Dopo la seconda Grande Guerra si aprì un destino diverso per le nazioni europee. Le élites politiche compresero che la salvezza di ciascuna dipendeva dal foedus con cui stringerle insieme tutte. E che un tale accordo non sarebbe mai stato possibile senza condivisione di memorie, valori e fini. Era un contro-movimento complessivo rispetto a una generazione prima: allora la Guerra aveva scatenato revanscismi e nazionalismi, ora l’atroce sconfitta rigenerava l’idea di una unità politica europea radicata sui principi che quegli “antichi maestri” avevano invano difeso.

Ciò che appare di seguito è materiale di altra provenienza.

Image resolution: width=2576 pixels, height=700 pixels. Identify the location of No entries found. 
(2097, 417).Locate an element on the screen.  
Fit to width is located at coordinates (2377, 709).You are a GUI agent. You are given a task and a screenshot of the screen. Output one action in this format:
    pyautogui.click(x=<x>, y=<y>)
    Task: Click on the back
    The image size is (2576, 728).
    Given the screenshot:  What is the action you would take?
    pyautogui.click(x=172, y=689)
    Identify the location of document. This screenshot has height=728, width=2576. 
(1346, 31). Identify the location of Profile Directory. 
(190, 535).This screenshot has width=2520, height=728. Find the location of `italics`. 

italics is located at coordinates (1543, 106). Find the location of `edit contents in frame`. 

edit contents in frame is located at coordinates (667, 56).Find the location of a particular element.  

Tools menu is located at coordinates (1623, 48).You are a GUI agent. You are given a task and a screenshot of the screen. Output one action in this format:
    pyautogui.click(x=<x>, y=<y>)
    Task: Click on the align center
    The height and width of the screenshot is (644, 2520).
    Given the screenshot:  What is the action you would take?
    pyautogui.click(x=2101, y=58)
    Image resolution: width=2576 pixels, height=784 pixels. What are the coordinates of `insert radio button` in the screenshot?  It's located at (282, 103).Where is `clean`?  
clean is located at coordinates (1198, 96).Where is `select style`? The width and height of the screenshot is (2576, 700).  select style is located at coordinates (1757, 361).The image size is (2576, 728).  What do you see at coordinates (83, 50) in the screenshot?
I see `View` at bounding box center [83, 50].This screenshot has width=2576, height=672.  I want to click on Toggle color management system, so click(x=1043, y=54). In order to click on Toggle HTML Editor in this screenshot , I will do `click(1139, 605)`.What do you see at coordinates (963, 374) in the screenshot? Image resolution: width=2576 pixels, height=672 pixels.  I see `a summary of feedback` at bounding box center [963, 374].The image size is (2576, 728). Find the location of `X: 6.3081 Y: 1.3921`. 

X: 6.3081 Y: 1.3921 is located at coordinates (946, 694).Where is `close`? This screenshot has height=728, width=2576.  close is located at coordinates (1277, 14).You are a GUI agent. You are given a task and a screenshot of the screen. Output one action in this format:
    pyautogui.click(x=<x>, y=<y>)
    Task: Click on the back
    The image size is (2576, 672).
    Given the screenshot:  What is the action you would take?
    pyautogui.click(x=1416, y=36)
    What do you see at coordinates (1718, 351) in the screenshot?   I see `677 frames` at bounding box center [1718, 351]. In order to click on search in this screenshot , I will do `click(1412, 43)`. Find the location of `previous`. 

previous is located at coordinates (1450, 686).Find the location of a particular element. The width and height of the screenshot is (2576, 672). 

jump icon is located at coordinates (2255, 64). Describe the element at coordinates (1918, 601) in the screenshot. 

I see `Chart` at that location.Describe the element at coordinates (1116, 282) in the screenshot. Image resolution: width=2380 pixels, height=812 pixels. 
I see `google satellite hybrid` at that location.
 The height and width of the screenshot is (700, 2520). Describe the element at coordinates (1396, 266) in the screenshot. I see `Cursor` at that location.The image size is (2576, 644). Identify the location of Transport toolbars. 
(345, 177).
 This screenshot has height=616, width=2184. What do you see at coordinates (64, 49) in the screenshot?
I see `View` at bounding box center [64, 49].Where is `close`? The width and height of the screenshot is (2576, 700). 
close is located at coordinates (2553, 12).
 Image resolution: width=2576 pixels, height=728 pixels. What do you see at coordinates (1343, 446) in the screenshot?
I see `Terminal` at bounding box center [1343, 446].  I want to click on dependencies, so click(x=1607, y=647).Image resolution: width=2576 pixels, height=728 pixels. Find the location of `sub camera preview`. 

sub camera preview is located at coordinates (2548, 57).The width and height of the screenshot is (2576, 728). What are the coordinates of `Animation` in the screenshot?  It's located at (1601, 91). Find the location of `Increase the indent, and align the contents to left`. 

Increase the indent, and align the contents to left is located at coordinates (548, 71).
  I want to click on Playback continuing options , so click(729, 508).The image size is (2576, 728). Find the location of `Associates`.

Questo itinerario dello spirito europeo si è concluso? È finito prima di giungere al suo fine? L’unità politica di Europa rimarrà un’incompiuta o addirittura la sua stessa idea finirà con l’essere abbandonata? Anche nel 1929 venne proclamata da Stresemann e Briand come necessaria. Si brindò a una nuova età di amicizia tra Francia e Germania, sulla cui base ricostruire l’intero continente. Nulla si ripete nella storia, ma tutto in forme analoghe può farvi ritorno. Non c’è stato Hitler, come dopo il ’29, né ci sarà, a spezzare il filo rosso della ricerca di un’Europa unita, ma il mondo cambia anche senza guerre. Così è avvenuto dopo il 1989, così ancora con la crisi del 2007. Alle catastrofi si può rispondere come dopo il 1918 o come dopo il 1945. Pensando di potersi salvare e magari prosperare da soli e contro altri, o concependo la propria stessa forza come elemento di una potenza e di una sovranità comuni. La prima alternativa, a differenza che cento anni fa, non è oggi neppure “aritmeticamente” credibile – tuttavia, il fallimento della seconda potrebbe renderla inevitabile. Ed essa fallirà di certo se continuerà a essere declinata in termini meramente mercantili, se le infinite osmosi tra le nostre diverse nazioni e culture verranno ridotte a rapporti di scambio, se la crescita delle nostre interdipendenze economiche sarà direttamente proporzionale al disciogliersi delle nostre memorie comuni, dei nostri miti comuni, anche, al venir meno del dialogo tra i nostri diversi linguaggi. Ci sono momenti nella storia in cui il passaggio non è soltanto politico, ma culturale, antropologico. E noi siamo chiamati a vivere e a decidere in uno di questi.
1. Massimo Cacciari. Finis Europae. Se l’Europa finisce. L’Espresso, n. 18, 28 aprile 2019.